How Ethernet enables cloud connectivity

Rosemary Cochran, VSG

Cochran (Image source: VSG)

Enterprise IT managers cite cloud computing as among their most important initiatives this year. Nearly two-thirds of them have already begun transitioning their business-critical applications to the cloud. A driving force is the exponential rise of big data that requires massive storage, virtualized computing and ready accessibility from anywhere in the world.

Carrier Ethernet has emerged as a strategic technology for enabling cloud connectivity in this environment. Worldwide demand for business Ethernet services will reach $45.1 billion by 2016, based on Vertical Systems Group's projections. An evolving market driver is the migration of legacy wide area network architectures to a new generation of public, private and hybrid cloud computing models. 

Ethernet is the service of choice for higher bandwidth applications due to lower costs per bit as compared to legacy services, plus scalable connectivity to multi-gigabit speeds. As illustrated in this network trends graphic, global business Ethernet bandwidth has surged beyond bandwidth for legacy data services and will continue to climb during the next several years. The U.S. market was slightly ahead on this trend, with the Ethernet vs. legacy bandwidth crossover occurring in 2011.

VSG global Ethernet trends

Click here for a larger view of this network trends graphic.

Cloud models map to application and connectivity requirements. The most common cloud offerings are SaaS (Software as a Service), PaaS (Platform as a Service) and IaaS (Infrastructure as a Service). Public cloud services (e.g., AWS, Google, etc.) support shared applications, accommodate distributed users and are generally accessible via the Internet. Private clouds are designed for use by a single entity and accommodate business-critical applications with specific security or performance requirements. Private clouds reside at enterprise data centers, off-site data centers or collocation facilities, or are managed by a cloud service provider (e.g., AT&T, CenturyLink Savvis, Verizon Terremark, etc.). Connectivity for private clouds is deterministic, so deployments primarily rely on Ethernet or other dedicated network services. Some private cloud designs integrate wireless access to selected applications.
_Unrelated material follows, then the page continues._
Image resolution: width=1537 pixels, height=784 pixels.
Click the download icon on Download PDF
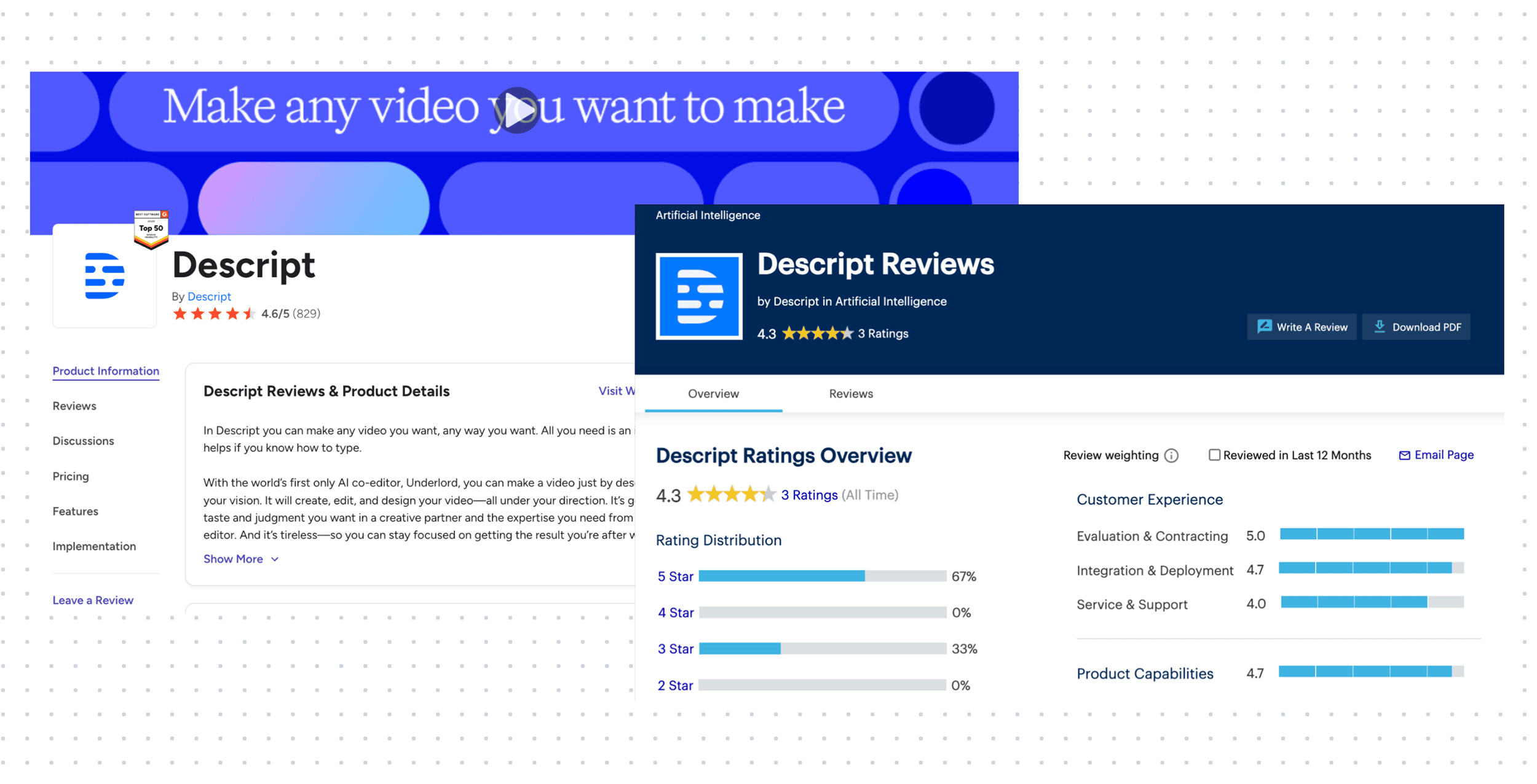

The reality is that many enterprises have a mix of applications, requiring the use of multiple public or private clouds. Hybrid implementations that incorporate both public and private cloud functionality are also gaining traction, with advanced deployments integrating resources and cross-domain data sharing.

Ethernet enables cloud connectivity through several service types:

  • Ethernet Private Lines (EPLs) and Ethernet Virtual Private Lines (EVPLs) are the top services for private cloud and inter-data center connectivity. EPLs provide point-to-point connections, while EVPLs also support point-to-multipoint connectivity using EVCs (Ethernet Virtual Connections). Traffic prioritization is provided through CoS (Class of Service) features. 
  • Ethernet DIA (Dedicated Internet Access) services are used primarily for connectivity to public cloud offerings.
  • E-Access to IP/MPLS VPN implementations are increasing for hybrid Ethernet/IP VPNs that link to public services or to private clouds.
  • E-LAN services are used for private cloud connectivity between on-net enterprise sites and data centers. Metro LAN services connect sites within a metro area, and WAN VPLS services support wide area topologies.

Ethernet-based cloud connectivity is also heating up for collocation companies (e.g., Equinix, Telx, etc.). Exchange services offer vendor-neutral connections among cloud providers, content/media providers, network service operators and enterprises. Ethernet simplifies physical connections for exchange participants and enables virtual interconnectivity. These capabilities facilitate new business models that disrupt the economics of traditional wide area networks. Look for exchange ecosystems to expand their cloud offerings during 2013.

Standards for Ethernet-based cloud connectivity continue to advance. The MEF's Carrier Ethernet 2.0 (CE 2.0) initiative provides guidelines for cloud-ready Ethernet services and equipment. Developments are focused on multi-network Interconnectivity, end-to-end SLAs (Service Level Agreements), application-aware QoS (Quality of Service) and dynamic bandwidth provisioning. A new CE 2.0 certification process aims to ensure standards adherence.

There is also strong momentum for Software Defined Networking (SDN). Ethernet providers are evaluating the benefits of SDN to support their IP networks, data centers and cloud services as well as to facilitate the delivery of enhanced capabilities like on-demand service provisioning.

What's really clear about the shift to cloud computing is that network connectivity is essential, and increasingly more complex. Cloud users want high speed, reliable, secure, manageable access to their applications. Monetization opportunities abound for Ethernet providers that can successfully deliver innovative cloud services and flexible connectivity solutions.

Rosemary Cochran is the principal and co-founder of Vertical Systems Group, a market research firm located in Norwood, Mass.